The May 32nd Film Festival had to cancel its opening event after Saint Petersburg officials claimed unlikely sounding local code violations. Fire inspectors shut down the venue hosting the event over alleged building code violations.
Two films in the lineup this year were particularly controversial: ‘Putin’s Games’, which is a film about corruption and ecological damage during preparations for the Winter Olympics in Sochi. And ‘Pussy riot: A Punk Prayer’, which won a special jury prize at Sundance Film Festival 2013.
This is the fourth year of the Saint Petersburg documentary film fest, but the first time it has been disrupted. Organisers say it always attracted a degree of attention from authorities over its human rights theme, but not anything like the scrutiny they’ve experienced this year.

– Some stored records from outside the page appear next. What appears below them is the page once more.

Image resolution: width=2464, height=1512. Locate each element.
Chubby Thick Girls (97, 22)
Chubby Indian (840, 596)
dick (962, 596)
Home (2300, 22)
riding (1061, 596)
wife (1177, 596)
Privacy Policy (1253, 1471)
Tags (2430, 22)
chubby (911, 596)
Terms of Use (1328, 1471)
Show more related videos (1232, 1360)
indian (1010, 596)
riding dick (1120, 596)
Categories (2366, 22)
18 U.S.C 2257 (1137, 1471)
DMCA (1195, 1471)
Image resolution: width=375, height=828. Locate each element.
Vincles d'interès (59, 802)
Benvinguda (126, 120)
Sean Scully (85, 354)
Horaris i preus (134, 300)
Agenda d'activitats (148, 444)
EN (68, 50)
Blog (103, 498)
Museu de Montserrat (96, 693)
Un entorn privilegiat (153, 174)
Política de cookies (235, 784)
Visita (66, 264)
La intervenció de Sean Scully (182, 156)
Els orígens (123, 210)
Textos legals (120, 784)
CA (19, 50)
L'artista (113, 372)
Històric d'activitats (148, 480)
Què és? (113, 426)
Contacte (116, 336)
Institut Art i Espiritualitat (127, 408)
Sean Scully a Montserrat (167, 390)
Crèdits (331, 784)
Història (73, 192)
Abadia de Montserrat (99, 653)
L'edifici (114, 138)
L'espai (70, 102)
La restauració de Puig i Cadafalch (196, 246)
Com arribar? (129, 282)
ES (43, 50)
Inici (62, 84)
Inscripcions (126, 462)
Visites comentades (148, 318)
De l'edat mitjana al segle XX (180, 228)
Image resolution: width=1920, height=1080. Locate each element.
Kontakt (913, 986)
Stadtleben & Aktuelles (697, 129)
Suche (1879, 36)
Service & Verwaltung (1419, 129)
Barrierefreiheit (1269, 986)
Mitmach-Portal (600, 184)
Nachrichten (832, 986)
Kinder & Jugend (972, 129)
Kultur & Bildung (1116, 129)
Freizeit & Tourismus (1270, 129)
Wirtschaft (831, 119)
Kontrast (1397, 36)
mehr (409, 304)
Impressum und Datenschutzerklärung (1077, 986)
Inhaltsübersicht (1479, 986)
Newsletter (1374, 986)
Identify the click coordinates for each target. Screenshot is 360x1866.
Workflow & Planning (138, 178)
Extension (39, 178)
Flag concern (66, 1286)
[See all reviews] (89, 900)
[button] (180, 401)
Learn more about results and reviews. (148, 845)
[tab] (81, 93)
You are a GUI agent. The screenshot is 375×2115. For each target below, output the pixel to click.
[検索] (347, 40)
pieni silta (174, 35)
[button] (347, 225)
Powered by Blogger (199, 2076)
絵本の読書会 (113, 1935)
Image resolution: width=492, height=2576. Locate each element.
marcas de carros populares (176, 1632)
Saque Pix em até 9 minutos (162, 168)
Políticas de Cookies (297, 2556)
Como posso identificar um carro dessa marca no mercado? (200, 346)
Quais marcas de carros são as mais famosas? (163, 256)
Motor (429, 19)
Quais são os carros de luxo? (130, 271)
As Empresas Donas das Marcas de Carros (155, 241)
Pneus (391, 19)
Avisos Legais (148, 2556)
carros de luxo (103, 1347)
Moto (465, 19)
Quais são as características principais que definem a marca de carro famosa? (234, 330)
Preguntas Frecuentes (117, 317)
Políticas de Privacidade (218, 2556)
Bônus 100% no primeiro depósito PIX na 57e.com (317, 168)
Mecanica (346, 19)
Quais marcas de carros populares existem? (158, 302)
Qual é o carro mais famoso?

The festival comes just ahead of Russia’s patriotic 9 May celebration, marking the victory over Nazi Germany in World War II and as independent media outlets critical of Russia’s role in Ukraine have experienced censorship.
Festival organizer Ksenia Vakhrusheva said police told her: “You all have such controversial topics raised in those films, and it is on the eve of the May 9th celebration, and we have such difficult circumstances in Ukraine.”